SPOTLIGHT: ‘JI men planned to attack Singapore’


 

(NST) – THE most insidious terror attack planned by the Jemaah Islamiyah was to sabotage selected targets in Singapore including the water supply, Changi International Airport and the Mass Rapid Transit system.

“The reason for these targets was to cause tension between both countries,” said an officer familiar with militant operations.

“JI had also planned to launch attacks against the United States embassy and visiting US warships in Singapore.”

The planned attacks were headed by Huda @ Mukhlas Abd Haq, an Indonesian national who is a Malaysian permanent resident. He was also responsible for supervising JI members in Johor.

(Huda was a senior JI member with direct links to al-Qaeda supremo Osama bin Laden. He was convicted and executed by Indonesian authorities in 2008 for his role in the 2002 Bali bombings)

Initial planning began in December 2000 but it was curtailed after police launched a crackdown on JI activities in Johor, which saw several members detained, including Dr Abdullah Daud, a Universiti Teknologi Malaysia lecturer.

A day after the Sept 11, 2001 bombings, Mohammed Mansour Jabarah, a Canadian, flew into Kuala Lumpur from Hong Kong where he met several Malaysian al-Qaeda members at a fast food outlet.

He regularly visited Internet cafes to communicate with his contacts, setting up several email accounts to stay in touch with al-Qaeda headquarters in Pakistan and Afghanistan.

 

At the time of his arrival in Malaysia, Mansour had been listed as an al-Qaeda operative by Canadian authorities. In late October 2001, he crossed the border into Singapore by bus.

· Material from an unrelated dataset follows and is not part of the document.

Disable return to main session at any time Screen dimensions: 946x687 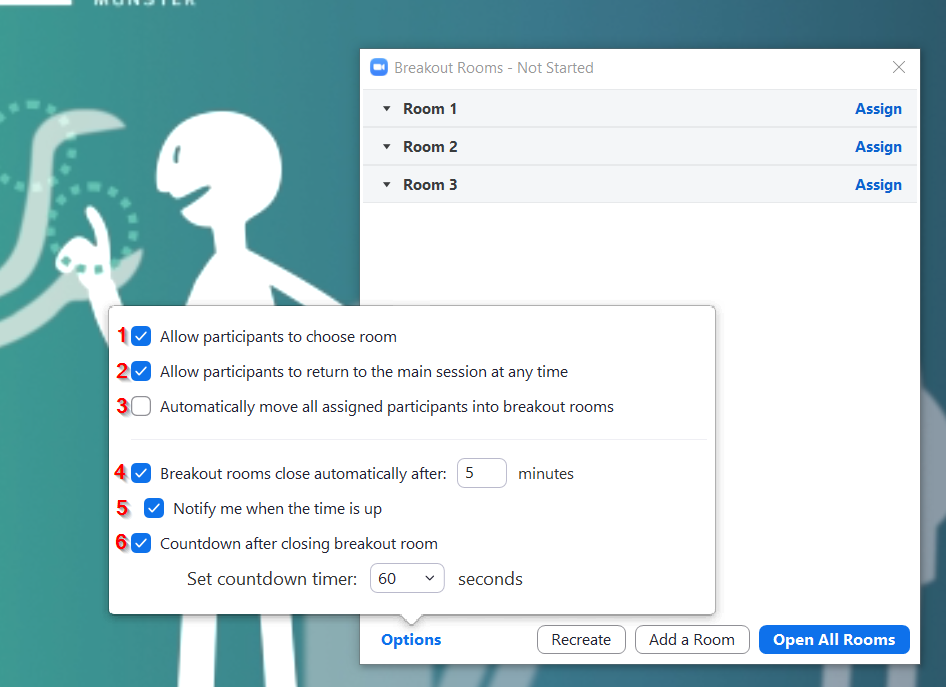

JI members across the Causeway met Mansour and began discussing targets for potential attacks in the city state, including Western embassies and a US warship in Sembawang harbour.

“There were plans to use four tonnes of explosives and Mansour was tasked with providing the cash.

“However, the plans failed after Malaysian and Singaporean authorities launched a crackdown,” the officer said.

Thirteen JI members were detained under the Internal Security Act on both sides of the Causeway.

Besides the planned attacks on selected targets in Singapore, the detainees also confessed to plans to blow up the Woodlands Checkpoint using a truck bomb manned by three Johor JI cell members.

Police also seized large amounts of ammonia nitrate in Johor, the main component of ammonium nitrate/fuel oil, a widely used bulk industrial explosive mixture.

It is understood that the explosives were to be used to bomb selected targets in Singapore including the United States and Israeli embassies and the warship.

Mansour fled Singapore before he could be picked up.

He became the subject of an international manhunt and was arrested three months later in Oman.

He was handed over to the US in May 2002 and given a life sentence in January 2008.